Crossover country didn't start with Shania Twain. Jacksonville's Johnny Tillotson was an early star.

Crossover country didn't start with Shania Twain. In the Fabulous Fifties, pop crooners like Tony Bennett and Patti Paige discovered that spruced-up versions of  "hillbilly" songs could be a gold mine. That vein ran both ways: country singers - and their labels - found they could recruit fans from the pop market. Eddy Arnold and Ray Price donned tuxes and started bringing 'country-politan' music into Manhattan and Vegas cabarets.

Johnny Tillotson was a cross between Arnold and Ricky Nelson. Born in Jacksonville in 1939, Tillotson lived on the Northside until the age of 9, when he moved to Palatka to stay with his grandmother.

He had always been into music - country music. "All I wanted to do was be a country star on the Grand Old Opry, like Hank Williams," said Tillotson in recent interview. He formed his own band while at Palatka High and appeared on local radio station WWPF. Still, he wondered, how do I get to the next step?

In 1956, he read about a Jacksonville schoolteacher named Mae Axton, whose song "Heartbreak Hotel," went to No. 1 for Elvis Presley. With guitar in tow, he rode the Greyhound up Highway 17 and popped in, unannounced, at the Axton's Dellwood Avenue home.

He came to the right place. "This scrawny, beguiling youngster was too much," Axton said in her autobiography, Country Singers as I Know 'Em. Tillotson was the same age as her soon-to-be-infamous son, Hoyt - but better-looking. This kid could go places. "She was like my guardian angel," Tillotson said. "She had a heart of gold."

She began booking Tillotson on some of the RCA Records package shows she did publicity work for, putting him in front of thousands of country fans.
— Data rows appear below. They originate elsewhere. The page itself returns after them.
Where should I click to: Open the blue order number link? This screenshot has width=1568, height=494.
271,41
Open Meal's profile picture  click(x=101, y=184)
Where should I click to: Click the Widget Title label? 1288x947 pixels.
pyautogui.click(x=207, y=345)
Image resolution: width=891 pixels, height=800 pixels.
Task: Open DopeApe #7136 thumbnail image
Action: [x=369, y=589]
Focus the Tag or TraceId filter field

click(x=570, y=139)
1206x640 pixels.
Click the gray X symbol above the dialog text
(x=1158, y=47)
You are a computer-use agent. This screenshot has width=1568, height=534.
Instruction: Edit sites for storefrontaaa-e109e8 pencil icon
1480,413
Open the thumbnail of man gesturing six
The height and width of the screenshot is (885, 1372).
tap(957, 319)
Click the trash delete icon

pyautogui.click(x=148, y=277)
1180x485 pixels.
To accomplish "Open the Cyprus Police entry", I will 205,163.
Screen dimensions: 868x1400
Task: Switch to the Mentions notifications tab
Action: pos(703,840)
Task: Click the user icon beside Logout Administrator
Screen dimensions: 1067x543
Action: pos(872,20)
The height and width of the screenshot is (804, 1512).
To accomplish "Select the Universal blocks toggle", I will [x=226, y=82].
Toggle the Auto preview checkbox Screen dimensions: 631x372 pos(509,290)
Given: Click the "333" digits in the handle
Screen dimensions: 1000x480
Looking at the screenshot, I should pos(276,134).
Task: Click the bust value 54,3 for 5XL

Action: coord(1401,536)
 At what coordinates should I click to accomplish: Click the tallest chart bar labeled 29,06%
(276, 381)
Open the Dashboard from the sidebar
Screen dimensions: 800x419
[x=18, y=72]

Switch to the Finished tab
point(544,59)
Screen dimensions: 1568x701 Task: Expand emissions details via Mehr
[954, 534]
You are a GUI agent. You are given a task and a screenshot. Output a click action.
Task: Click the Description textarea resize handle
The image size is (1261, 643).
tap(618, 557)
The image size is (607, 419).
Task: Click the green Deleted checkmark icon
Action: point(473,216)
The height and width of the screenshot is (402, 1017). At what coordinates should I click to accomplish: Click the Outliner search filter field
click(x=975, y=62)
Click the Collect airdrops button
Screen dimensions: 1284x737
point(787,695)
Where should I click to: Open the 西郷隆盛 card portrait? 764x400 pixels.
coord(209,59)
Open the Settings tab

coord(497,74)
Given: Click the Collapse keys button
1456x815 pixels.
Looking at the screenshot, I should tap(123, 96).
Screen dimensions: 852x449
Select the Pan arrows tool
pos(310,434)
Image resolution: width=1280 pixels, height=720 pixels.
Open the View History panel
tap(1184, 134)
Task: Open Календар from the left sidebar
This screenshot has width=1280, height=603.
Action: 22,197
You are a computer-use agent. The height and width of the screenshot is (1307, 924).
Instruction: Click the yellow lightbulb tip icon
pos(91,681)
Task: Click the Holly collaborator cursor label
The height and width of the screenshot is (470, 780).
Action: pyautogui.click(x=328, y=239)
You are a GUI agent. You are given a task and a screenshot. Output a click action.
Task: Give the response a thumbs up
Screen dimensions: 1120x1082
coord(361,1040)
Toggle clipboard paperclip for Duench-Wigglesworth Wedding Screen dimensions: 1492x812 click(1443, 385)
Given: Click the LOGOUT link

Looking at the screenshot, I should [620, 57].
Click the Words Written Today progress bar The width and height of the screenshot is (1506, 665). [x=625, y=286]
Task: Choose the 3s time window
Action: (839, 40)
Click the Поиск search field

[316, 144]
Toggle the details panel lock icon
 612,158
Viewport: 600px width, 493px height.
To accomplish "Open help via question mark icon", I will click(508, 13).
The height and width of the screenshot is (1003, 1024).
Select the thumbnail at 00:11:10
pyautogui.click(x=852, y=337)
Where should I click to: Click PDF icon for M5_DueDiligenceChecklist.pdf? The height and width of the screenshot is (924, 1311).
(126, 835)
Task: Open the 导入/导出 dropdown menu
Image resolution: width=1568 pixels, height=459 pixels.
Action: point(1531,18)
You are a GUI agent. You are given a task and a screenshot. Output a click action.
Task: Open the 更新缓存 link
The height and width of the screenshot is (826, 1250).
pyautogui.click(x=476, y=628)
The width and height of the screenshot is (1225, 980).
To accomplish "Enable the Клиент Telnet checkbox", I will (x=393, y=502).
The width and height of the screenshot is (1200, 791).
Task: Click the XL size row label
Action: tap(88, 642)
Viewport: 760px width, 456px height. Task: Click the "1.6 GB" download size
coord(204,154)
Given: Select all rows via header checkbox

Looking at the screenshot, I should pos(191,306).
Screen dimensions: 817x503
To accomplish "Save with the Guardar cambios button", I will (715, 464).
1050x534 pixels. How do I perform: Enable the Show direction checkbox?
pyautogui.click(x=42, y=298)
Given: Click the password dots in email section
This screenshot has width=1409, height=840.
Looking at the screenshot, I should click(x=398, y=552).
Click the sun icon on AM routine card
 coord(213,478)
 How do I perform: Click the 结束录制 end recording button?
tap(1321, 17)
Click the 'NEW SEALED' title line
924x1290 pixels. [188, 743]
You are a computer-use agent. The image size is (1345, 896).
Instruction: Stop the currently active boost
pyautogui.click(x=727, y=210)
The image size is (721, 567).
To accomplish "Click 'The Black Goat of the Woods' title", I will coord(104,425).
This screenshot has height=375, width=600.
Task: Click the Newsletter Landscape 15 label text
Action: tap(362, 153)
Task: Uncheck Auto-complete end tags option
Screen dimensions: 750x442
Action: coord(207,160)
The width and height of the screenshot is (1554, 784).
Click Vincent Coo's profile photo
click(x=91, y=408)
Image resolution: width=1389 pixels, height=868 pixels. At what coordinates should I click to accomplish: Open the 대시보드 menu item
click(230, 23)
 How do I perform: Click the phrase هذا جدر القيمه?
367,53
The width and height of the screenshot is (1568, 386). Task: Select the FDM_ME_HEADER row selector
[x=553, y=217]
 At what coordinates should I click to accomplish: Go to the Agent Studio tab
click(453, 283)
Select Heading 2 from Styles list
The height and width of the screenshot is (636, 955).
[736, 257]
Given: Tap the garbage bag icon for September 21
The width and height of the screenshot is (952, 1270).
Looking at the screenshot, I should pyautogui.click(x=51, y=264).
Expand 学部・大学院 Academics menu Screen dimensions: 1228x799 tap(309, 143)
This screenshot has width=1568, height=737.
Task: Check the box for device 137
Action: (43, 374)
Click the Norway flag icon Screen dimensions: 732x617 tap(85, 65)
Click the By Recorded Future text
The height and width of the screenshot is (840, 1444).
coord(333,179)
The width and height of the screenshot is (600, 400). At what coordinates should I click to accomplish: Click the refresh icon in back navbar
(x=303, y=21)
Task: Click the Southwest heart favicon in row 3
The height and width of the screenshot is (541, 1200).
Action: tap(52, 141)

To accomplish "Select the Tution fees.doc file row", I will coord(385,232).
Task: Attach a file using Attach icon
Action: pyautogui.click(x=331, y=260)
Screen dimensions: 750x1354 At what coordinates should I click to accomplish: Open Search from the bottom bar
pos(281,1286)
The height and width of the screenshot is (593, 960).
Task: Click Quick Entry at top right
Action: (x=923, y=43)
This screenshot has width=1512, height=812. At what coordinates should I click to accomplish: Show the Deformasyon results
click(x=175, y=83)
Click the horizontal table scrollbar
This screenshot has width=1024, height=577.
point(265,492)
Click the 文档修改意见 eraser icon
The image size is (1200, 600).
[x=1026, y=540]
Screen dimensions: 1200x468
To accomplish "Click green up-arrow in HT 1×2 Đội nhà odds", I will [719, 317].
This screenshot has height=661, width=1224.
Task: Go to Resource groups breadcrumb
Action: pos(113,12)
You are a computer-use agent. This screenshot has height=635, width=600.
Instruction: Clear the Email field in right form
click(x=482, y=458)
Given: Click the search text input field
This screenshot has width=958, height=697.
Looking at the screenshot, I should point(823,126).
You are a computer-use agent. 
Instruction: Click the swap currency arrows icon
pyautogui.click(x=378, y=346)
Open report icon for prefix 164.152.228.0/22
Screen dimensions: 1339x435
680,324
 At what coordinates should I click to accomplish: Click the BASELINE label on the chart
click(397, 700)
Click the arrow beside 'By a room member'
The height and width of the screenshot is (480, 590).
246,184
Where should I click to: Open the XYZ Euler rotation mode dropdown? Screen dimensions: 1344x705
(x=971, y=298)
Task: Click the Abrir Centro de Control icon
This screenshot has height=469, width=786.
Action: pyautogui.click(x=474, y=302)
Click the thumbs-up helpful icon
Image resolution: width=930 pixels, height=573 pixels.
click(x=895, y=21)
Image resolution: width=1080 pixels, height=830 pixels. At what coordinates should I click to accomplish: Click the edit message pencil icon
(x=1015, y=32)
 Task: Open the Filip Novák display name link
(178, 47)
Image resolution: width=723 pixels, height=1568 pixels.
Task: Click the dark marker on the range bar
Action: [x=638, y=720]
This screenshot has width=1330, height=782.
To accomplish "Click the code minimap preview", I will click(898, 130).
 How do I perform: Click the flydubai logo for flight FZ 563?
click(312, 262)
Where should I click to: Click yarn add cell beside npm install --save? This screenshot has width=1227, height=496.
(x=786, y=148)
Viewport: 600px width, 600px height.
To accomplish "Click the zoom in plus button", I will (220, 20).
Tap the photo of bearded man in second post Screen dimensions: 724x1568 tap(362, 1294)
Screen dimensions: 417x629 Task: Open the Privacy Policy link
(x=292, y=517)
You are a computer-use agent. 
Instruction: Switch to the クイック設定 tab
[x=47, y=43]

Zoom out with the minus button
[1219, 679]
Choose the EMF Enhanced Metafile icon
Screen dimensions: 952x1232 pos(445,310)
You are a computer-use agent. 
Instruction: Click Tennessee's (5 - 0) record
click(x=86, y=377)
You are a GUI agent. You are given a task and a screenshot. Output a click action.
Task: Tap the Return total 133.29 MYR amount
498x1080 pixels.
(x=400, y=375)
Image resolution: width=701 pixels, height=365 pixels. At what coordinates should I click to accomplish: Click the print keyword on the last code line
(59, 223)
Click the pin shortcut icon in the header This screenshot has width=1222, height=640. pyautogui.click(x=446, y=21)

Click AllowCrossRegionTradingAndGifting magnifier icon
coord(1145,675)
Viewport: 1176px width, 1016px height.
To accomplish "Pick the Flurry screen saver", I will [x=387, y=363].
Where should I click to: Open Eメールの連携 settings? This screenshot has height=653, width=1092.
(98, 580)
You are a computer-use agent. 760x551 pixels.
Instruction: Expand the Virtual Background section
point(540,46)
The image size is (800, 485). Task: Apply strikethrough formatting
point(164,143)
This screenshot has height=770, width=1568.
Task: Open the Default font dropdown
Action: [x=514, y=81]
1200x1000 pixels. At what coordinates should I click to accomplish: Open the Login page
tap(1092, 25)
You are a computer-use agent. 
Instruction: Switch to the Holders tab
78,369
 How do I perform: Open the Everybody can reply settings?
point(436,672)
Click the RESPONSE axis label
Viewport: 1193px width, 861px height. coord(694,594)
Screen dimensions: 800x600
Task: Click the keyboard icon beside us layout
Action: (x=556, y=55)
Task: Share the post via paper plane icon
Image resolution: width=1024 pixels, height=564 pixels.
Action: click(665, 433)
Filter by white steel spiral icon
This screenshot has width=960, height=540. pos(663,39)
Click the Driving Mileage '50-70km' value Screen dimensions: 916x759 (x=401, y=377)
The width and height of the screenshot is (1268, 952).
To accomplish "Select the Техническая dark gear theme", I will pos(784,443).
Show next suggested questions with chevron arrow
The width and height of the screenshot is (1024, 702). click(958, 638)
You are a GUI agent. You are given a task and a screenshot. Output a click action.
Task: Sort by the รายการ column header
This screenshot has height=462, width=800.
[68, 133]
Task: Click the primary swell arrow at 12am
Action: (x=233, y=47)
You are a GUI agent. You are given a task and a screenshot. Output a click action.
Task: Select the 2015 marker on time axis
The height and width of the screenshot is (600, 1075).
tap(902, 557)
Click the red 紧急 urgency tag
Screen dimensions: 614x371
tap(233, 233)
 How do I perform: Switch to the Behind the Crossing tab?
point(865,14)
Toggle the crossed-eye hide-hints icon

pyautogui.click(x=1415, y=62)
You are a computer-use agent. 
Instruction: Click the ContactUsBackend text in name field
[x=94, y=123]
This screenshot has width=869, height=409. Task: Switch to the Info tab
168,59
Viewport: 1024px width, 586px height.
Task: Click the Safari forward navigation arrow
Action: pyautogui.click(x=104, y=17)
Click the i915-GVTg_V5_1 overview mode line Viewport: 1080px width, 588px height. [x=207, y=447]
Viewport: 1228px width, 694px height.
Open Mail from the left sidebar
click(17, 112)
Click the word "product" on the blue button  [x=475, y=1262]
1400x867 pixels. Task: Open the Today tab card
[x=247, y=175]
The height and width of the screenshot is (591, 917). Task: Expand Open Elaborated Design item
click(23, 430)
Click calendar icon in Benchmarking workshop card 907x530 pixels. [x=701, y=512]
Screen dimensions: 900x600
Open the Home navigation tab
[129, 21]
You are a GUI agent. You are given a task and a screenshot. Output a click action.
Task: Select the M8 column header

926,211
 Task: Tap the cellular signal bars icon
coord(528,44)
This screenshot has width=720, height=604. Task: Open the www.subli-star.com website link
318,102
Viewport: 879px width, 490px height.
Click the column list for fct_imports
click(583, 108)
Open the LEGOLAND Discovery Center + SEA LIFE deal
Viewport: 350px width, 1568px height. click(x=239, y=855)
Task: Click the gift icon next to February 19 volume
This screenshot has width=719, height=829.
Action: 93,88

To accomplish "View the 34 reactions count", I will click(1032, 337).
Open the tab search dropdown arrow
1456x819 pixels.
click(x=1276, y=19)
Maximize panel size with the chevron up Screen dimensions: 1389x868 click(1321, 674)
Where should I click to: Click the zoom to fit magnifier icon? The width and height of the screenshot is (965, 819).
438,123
She had done the same for Presley a year or so earlier. She helped Tillotson land a regular spot on Toby Dowdy's local TV show, McDuff Hayride. All this exposure led to a large regional following for the 17-year-old singer. After three years with Dowdy on TV 4, he landed his own show on 12.

Tillotson by then was enrolled in the University of Florida's journalism school in Gainesville. He juggled college, a weekly TV show and gigs with his band, graduating from UF in 1959.

A local DJ entered an audition tape of Tillotson for a Nashville talent show in 1957. Tillotson placed second on the show but snagged the prize he came for: a publisher spotted Tillotson and brought him to Archie Bleyer of New York-based Cadence Records, home of the Everly Brothers.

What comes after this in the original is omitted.